■ Given task: Please format everything in the material, from the line containing "The width and height of the screenshot is (652, 231)." down to the last line, both included, as a numbered list with blank lines left out.

## Start Source records

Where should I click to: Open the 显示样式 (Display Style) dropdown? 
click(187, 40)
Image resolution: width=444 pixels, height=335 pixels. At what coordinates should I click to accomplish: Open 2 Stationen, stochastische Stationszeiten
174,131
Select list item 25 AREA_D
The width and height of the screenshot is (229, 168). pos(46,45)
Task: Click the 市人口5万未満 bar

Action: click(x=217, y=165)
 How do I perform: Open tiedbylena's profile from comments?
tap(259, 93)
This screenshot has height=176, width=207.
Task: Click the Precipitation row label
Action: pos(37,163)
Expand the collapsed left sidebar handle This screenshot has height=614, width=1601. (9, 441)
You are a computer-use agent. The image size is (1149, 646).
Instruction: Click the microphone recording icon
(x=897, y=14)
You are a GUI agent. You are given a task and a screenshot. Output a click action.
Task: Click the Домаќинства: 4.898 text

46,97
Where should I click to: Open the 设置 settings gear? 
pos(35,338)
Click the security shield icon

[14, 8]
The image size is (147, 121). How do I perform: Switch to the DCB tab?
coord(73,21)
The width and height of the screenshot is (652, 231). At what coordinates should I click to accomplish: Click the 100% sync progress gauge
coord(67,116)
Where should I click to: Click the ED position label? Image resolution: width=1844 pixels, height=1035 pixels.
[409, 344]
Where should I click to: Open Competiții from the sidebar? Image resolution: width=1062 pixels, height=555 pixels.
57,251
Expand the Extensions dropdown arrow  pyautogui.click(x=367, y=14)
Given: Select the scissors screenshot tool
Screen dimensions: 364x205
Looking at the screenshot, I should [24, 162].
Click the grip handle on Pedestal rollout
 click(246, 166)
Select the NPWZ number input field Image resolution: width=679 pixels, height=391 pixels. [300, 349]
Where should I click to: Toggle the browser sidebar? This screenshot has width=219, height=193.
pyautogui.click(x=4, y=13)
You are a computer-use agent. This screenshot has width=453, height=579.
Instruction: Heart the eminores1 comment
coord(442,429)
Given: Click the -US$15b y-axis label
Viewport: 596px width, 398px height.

## End Source records

■ Answer in full:
1. The width and height of the screenshot is (652, 231). At what coordinates should I click to accomplish: Click the 100% sync progress gauge
2. coord(67,116)
3. Where should I click to: Click the ED position label? Image resolution: width=1844 pixels, height=1035 pixels.
4. [409, 344]
5. Where should I click to: Open Competiții from the sidebar? Image resolution: width=1062 pixels, height=555 pixels.
6. 57,251
7. Expand the Extensions dropdown arrow  pyautogui.click(x=367, y=14)
8. Given: Select the scissors screenshot tool
9. Screen dimensions: 364x205
10. Looking at the screenshot, I should [24, 162].
11. Click the grip handle on Pedestal rollout
12.  click(246, 166)
13. Select the NPWZ number input field Image resolution: width=679 pixels, height=391 pixels. [300, 349]
14. Where should I click to: Toggle the browser sidebar? This screenshot has width=219, height=193.
15. pyautogui.click(x=4, y=13)
16. You are a computer-use agent. This screenshot has width=453, height=579.
17. Instruction: Heart the eminores1 comment
18. coord(442,429)
19. Given: Click the -US$15b y-axis label
20. Viewport: 596px width, 398px height.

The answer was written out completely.